Export market remains strong

February 5, 2008

Jan. 20—As the last half of January began, DDGS continued its rollercoaster ride. After going up non-stop with the Chicago Board of Trade in December, and trading at greater than 100 percent the value of corn, it began to abate in January. While DDGS is generally at its strongest, relative to corn prices, in the December/January time period, this year was marked by strength due mainly to delayed plant starts and short covering.
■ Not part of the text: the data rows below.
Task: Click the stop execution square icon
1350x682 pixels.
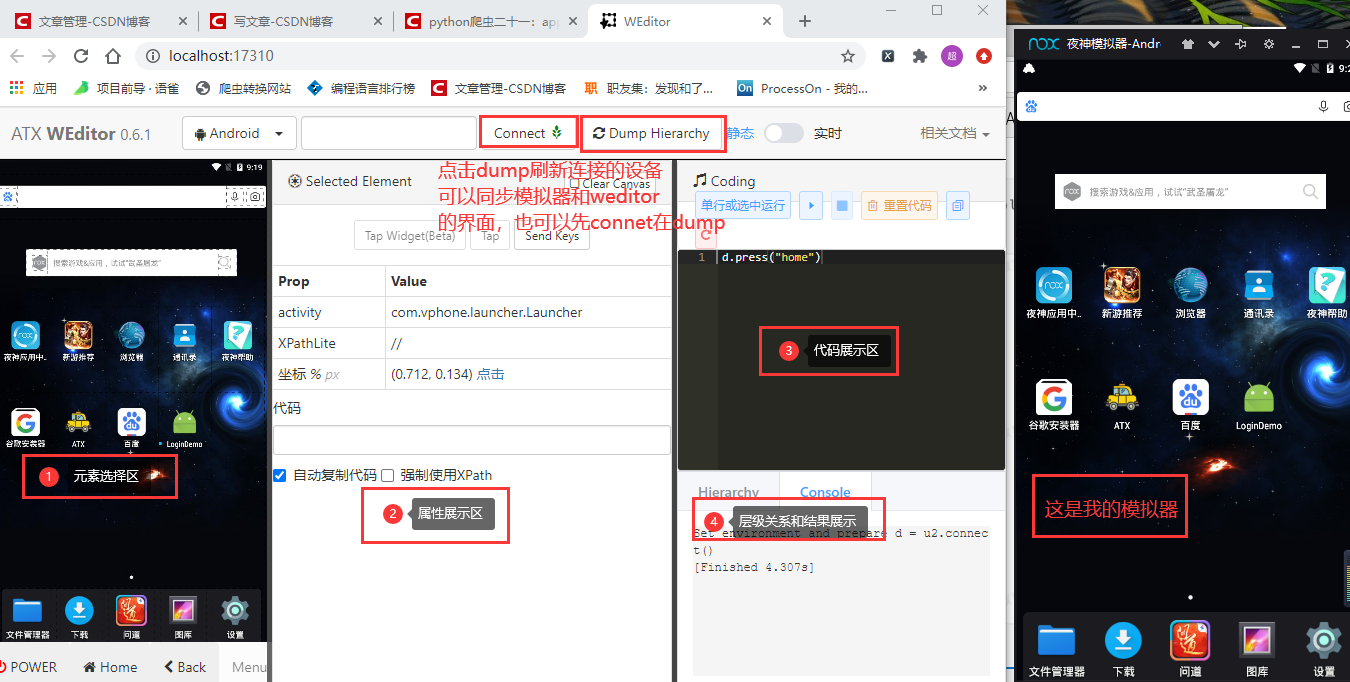Action: pyautogui.click(x=841, y=204)
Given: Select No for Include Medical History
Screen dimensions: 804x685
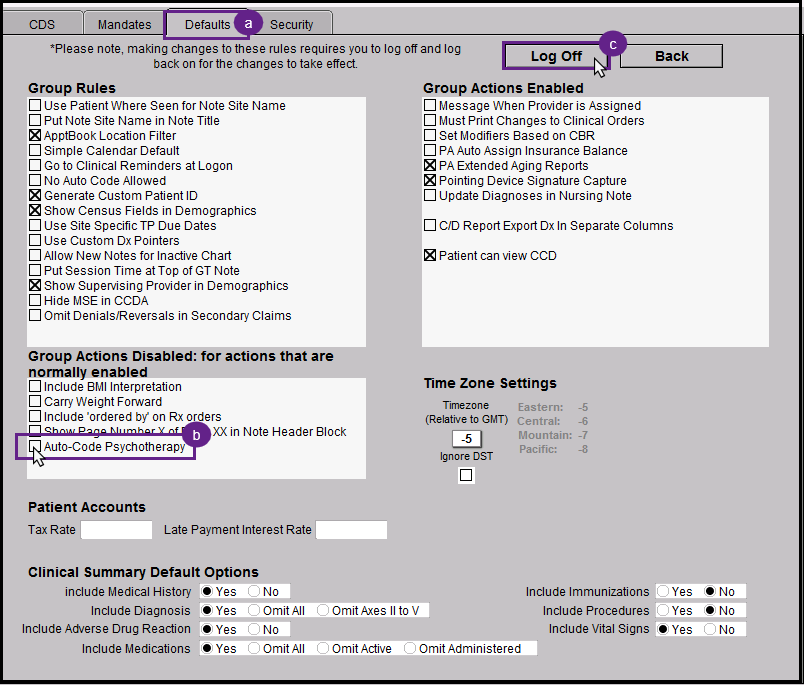Looking at the screenshot, I should tap(254, 592).
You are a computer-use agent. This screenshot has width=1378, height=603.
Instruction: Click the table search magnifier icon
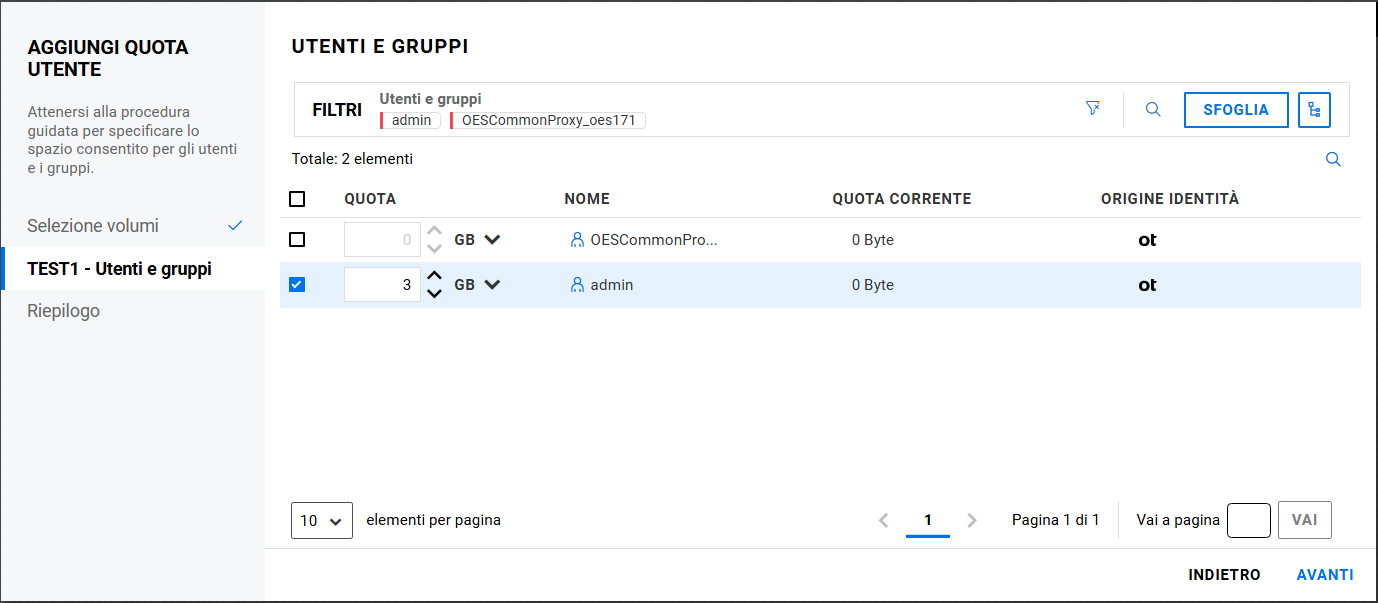1333,159

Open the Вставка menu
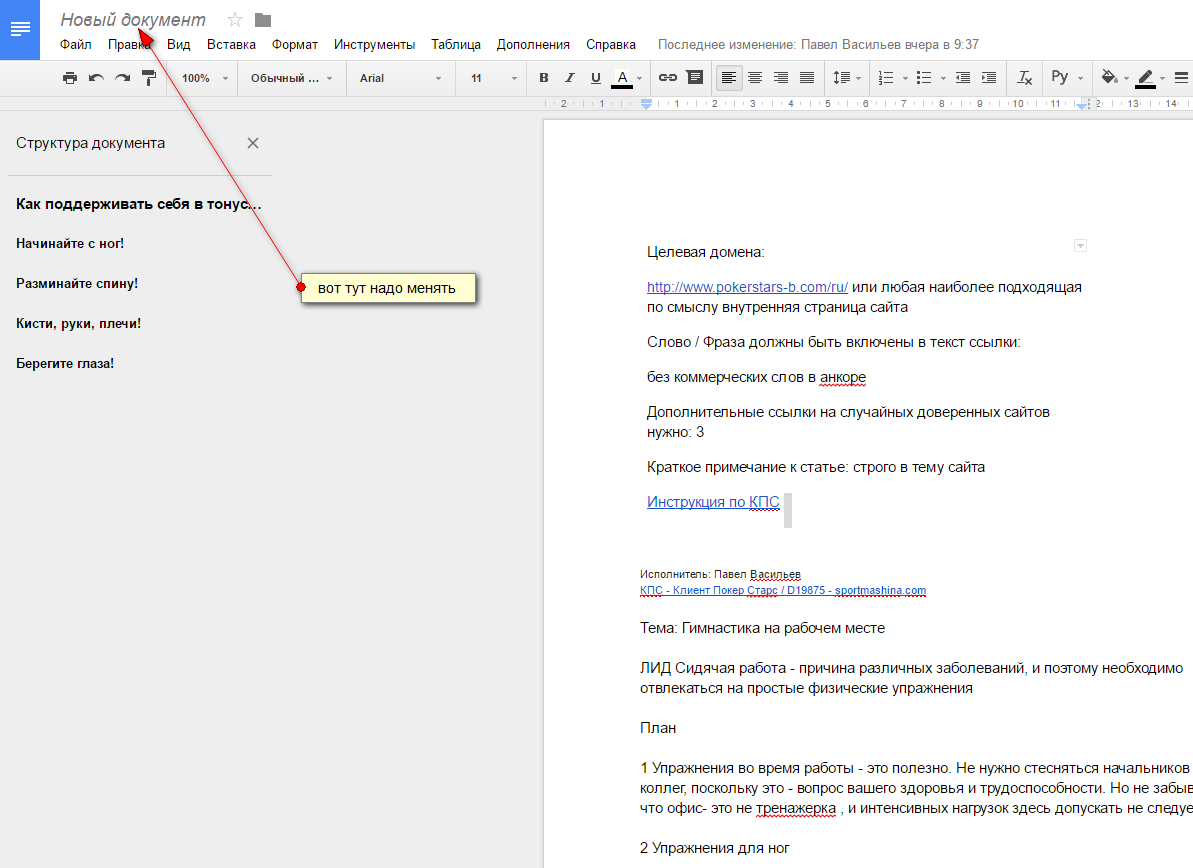click(231, 44)
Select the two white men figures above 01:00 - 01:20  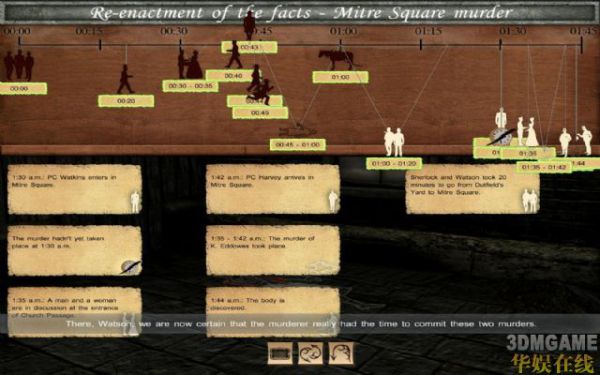[394, 142]
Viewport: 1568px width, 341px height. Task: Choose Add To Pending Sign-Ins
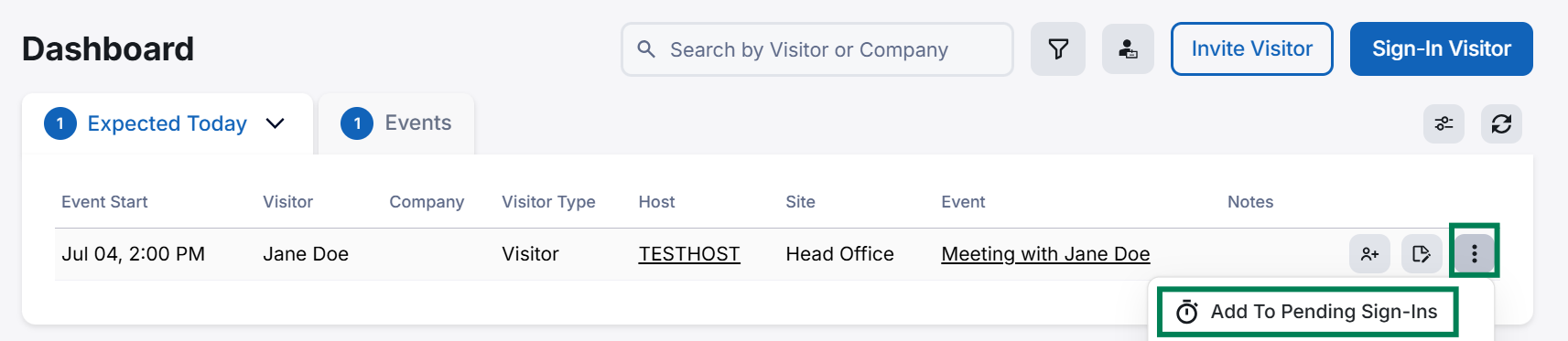[1307, 312]
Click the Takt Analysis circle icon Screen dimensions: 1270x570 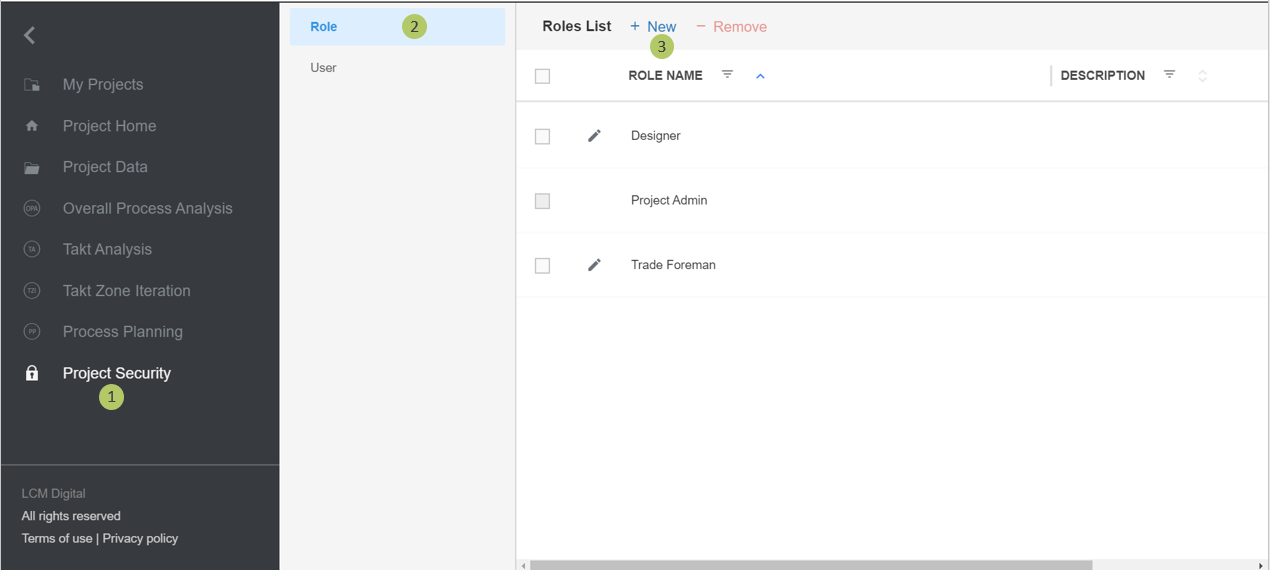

Export demand for DDGS remains extremely strong, ostensibly due to the weak dollar, but also due to decreasing ocean transportation costs for all commodities. Bulk rates from the U.S. Gulf of Mexico to Asia are down almost 30 percent from the November high. This has created more distillers grains demand and trading volume in the Gulf and is expected to lead to a portion of bulk cargo being shipped to Asia. Demand from Canada remains extremely strong, but could be tempered by declining feeding margins in the northern market. Asian container business continues to be brisk and limited by container availability. Cash soymeal prices have taken a dramatic drop as crush economics favor maximum soybean processing, which weighs on DDGS in diets that favor it as a protein.

Going ahead, DDGS prices will be affected mainly by CBOT prices, but will also be impacted by the ability of sellers to keep up with the increasing supply in a summer market that is normally marked by substantially lower feed demand.